Data:
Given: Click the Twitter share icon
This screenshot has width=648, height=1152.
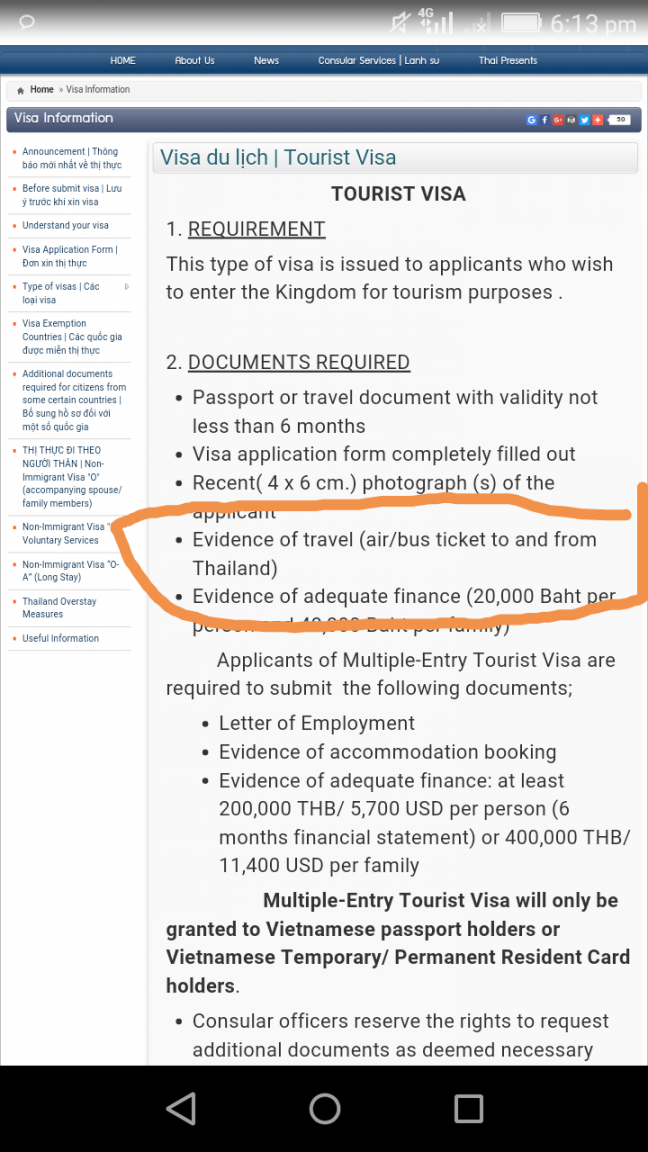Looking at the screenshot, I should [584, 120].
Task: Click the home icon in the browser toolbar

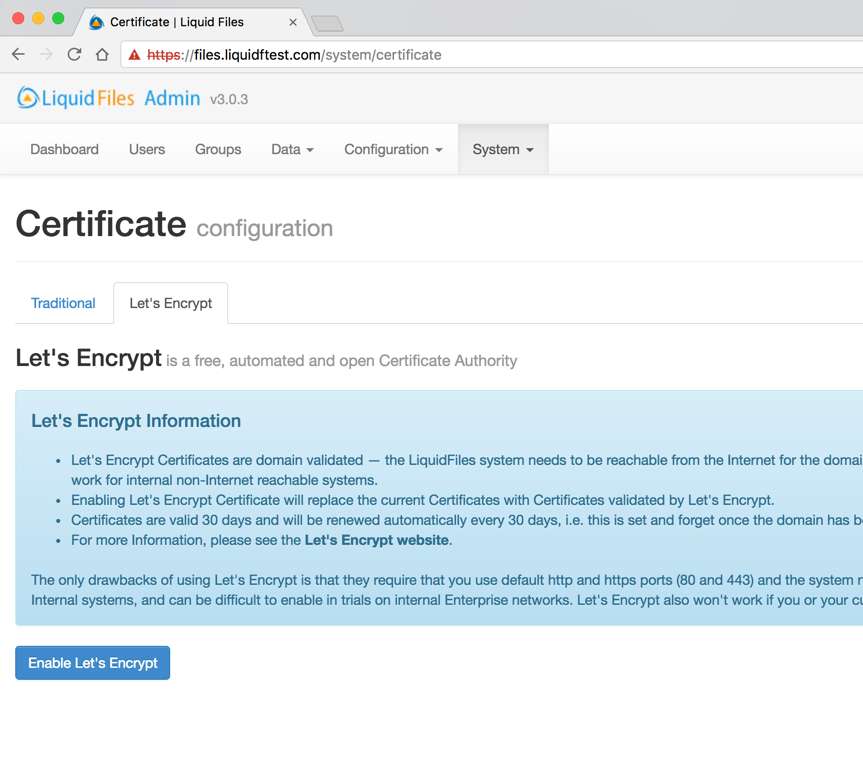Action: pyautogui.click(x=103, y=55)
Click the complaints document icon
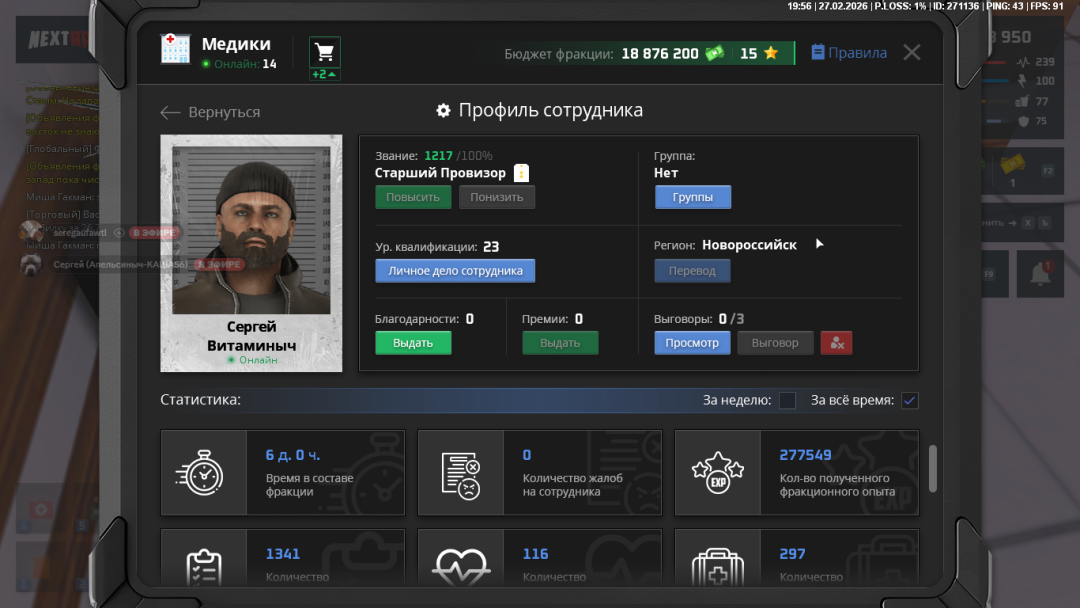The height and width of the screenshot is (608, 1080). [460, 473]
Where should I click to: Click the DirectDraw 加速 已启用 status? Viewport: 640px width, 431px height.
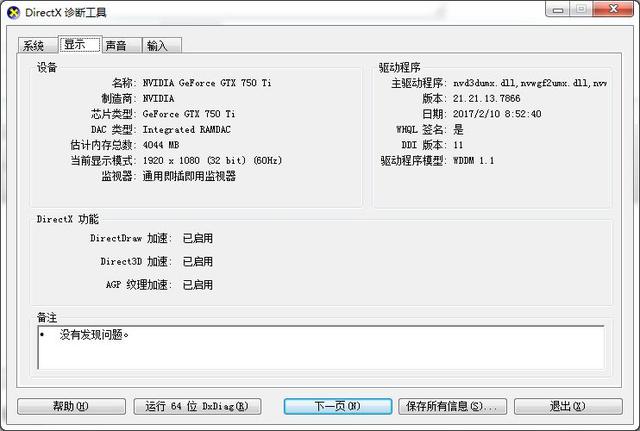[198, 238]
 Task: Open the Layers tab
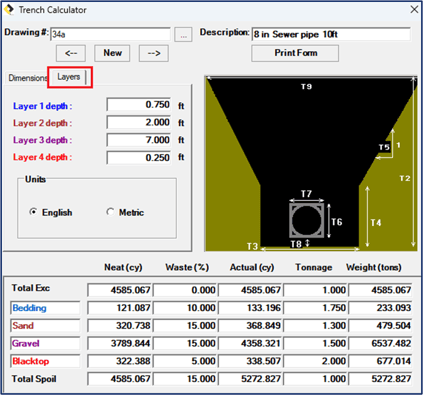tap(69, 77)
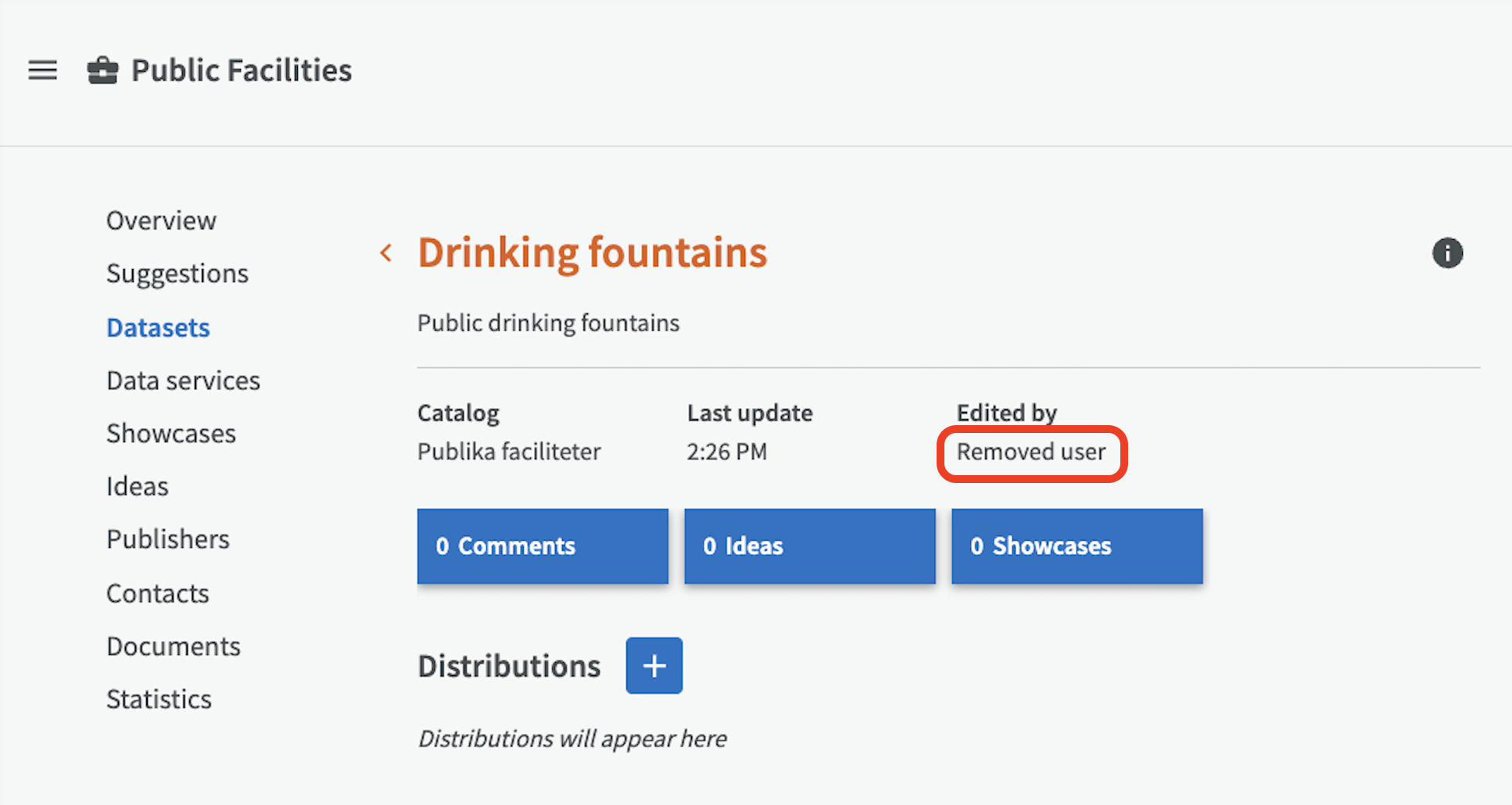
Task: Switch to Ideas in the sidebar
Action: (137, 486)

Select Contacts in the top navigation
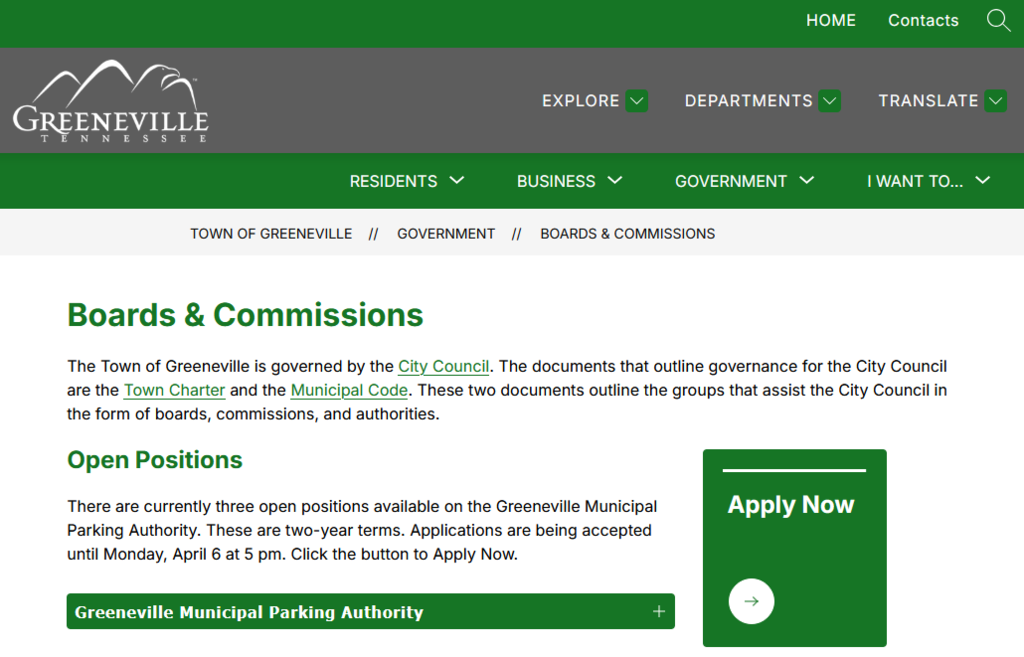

Activity:
Please repeat exactly the lines from the one containing "Task: Click the" through the last line of the records, both included, and leave out the pictures.

Solution for this task:
Task: Click the home icon in the browser toolbar

Action: pyautogui.click(x=103, y=55)
Click the complaints document icon
The height and width of the screenshot is (608, 1080). [460, 473]
Where should I click to: Click the DirectDraw 加速 已启用 status? Viewport: 640px width, 431px height.
[198, 238]
 Task: Open the Layers tab
tap(69, 77)
Task: Switch to Ideas in the sidebar
Action: (137, 486)

Select Contacts in the top navigation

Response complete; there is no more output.